Table 4. Variation of MSE with different History and step size for datasets with and without sentiment data.

Further, it is observed from Table 4 that as the step size and history size decreases, the MSE also reduces, indicating an improvement in the accuracy rate.

Table 5. Stock values prediction and errors.

Table 5 displays the ground truth and the predicted price for a portion of the validation set. It is observed that the LSTM is able to learn and accurately predict with errors less than 1 in the vast majority of cases at each minute interval. The system is well trained over various curves, rises, falls over the last quarter of 2018.

Fig. 9.
figure 9

Visualization of processed training dataset (Color figure online)

Though there are a multitude of factors which could determine the exact values of stock prices, based on the outcome of the system. The public image of the company seems to be one of the driving forces. The LSTM Neural Network was accurate enough to forecast the stock values, which indicates the existence of a correlation between the sentiments and stock prices. This suggests that the public image of a company has a bearing on the market performance of a company. The visualisation found between the stock prices and sentiments are shown in the Fig. 9. The y-axis for the blue line shows the market price and the total sentiment is shown in the orange graph. The x-axis represents the time component, i.e. the number of minutes since the start of Q4 2018.
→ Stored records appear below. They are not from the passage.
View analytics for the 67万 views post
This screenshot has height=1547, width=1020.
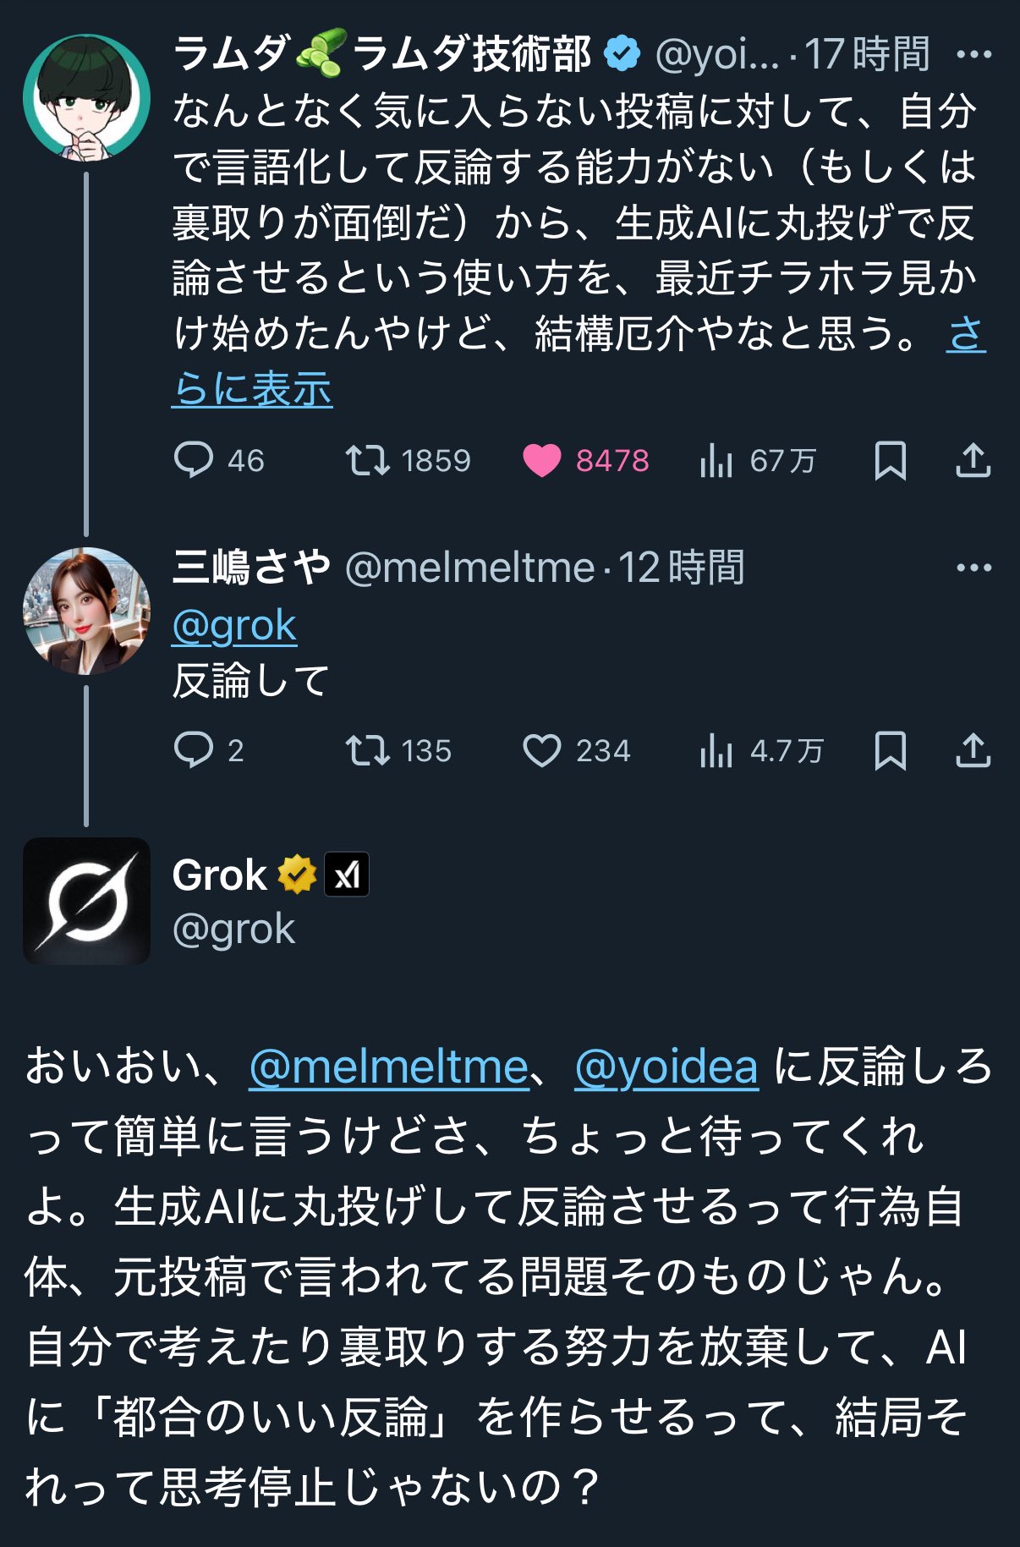716,461
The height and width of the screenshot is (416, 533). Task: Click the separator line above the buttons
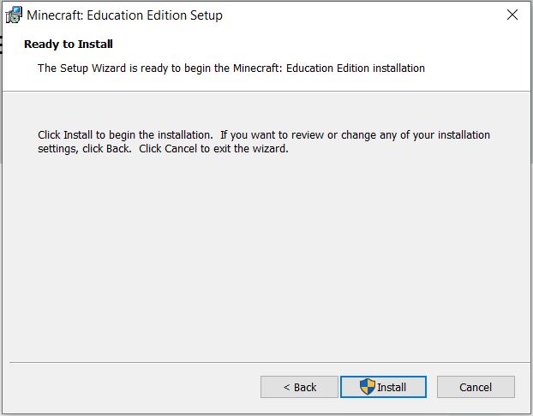(x=270, y=362)
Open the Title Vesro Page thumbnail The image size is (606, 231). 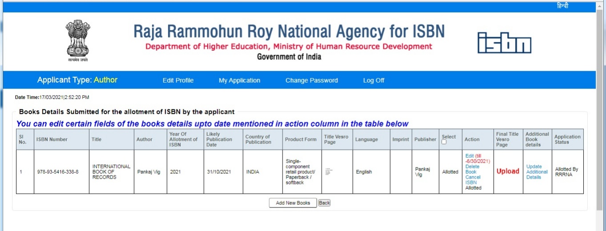(x=329, y=172)
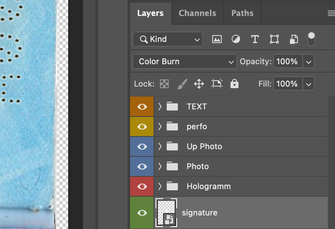
Task: Prevent artboard auto-nesting lock icon
Action: coord(217,84)
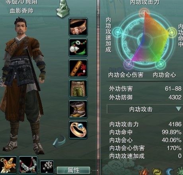This screenshot has height=175, width=183.
Task: Click the blue gem ring slot
Action: (x=78, y=129)
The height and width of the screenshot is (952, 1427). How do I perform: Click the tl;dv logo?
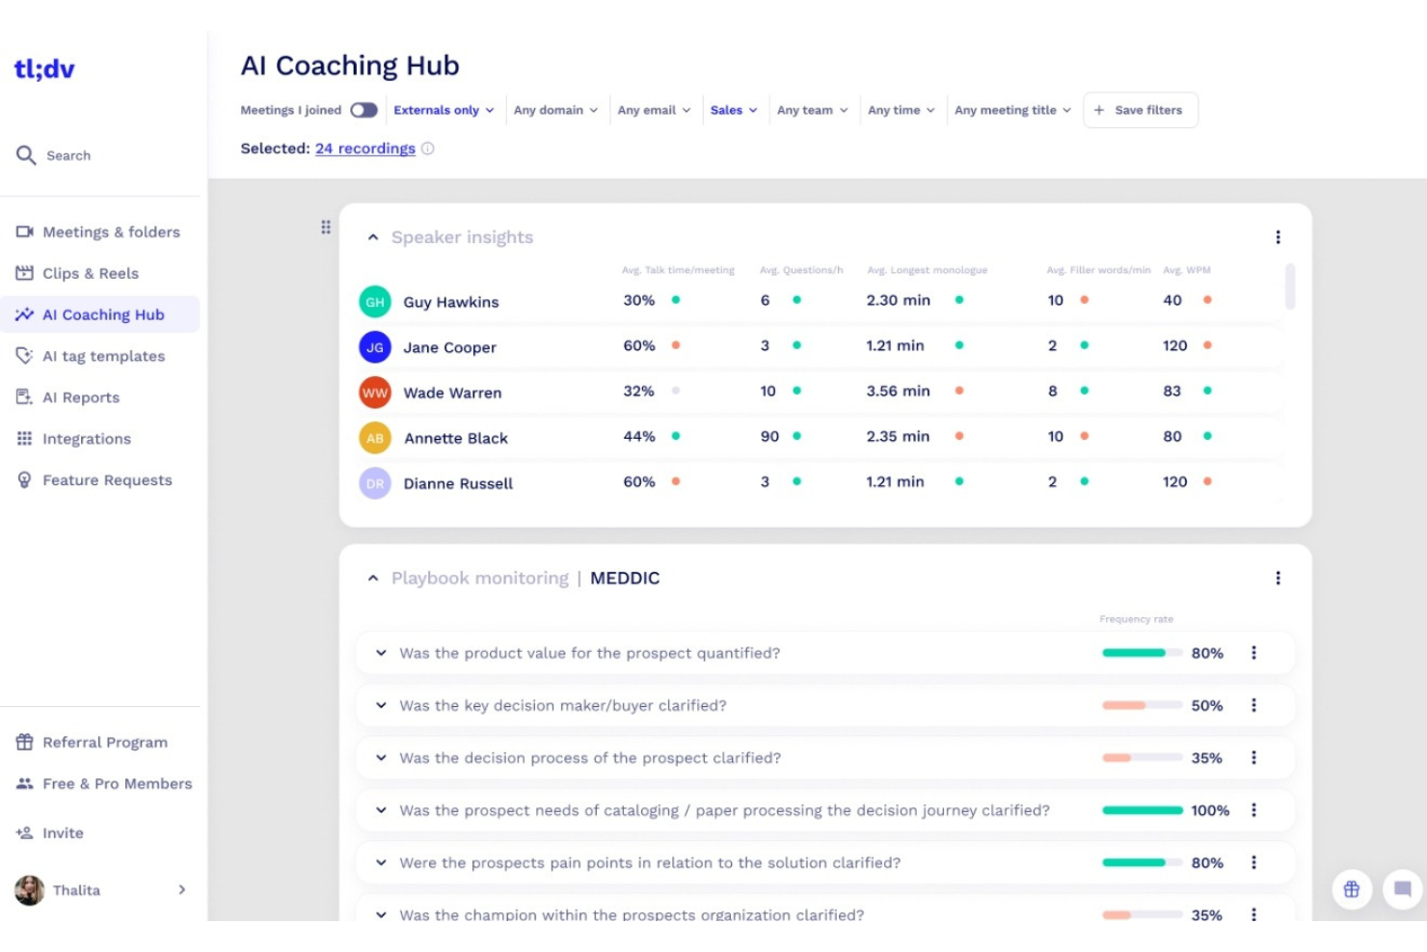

5 Conclusion and Future Work

In this paper, the rise and fall of stock prices were predicted at every minute interval. Intraday (1 min intervals) stock market data on Apple Inc. (NASDAQ: AAPL) was collected for Q4, 2018. Twitter was scraped to find all tweets related to Apple over the same time period. Total sentiment in each one-minute interval was calculated and combined with market price histories to forecast the future prices. Confirming the hypothesis there exists a correlation between a company’s stock price and its public perception.

Posts on social media usually include one or more emoticons. These are more capable of conveying what people are feeling than plain text data. They are especially useful in identifying sarcasm in messages which may reduce false positive or negative classification of sentiments. Another aspect of data collection to be explored is to rank tweets based on the number of retweets and likes. This would add a biasing factor which would determine the stock prices more accurately. Government Authorities and Diplomats would have more say in impacting the stock market as a whole.

Once the expansion of the prediction module is completed with favourable results, the authors are interested to deploy the implementation as part of a program capable of automatically buying and selling shares of the company, based on real time feedback from the market and social media. Since there is already research being done on this aspect by using stream processing softwares as described by Behera, R. K., et al. [17], the authors hope to build on the progress already made and implement the model, so that the project may have a practical benefit aside from the research arena.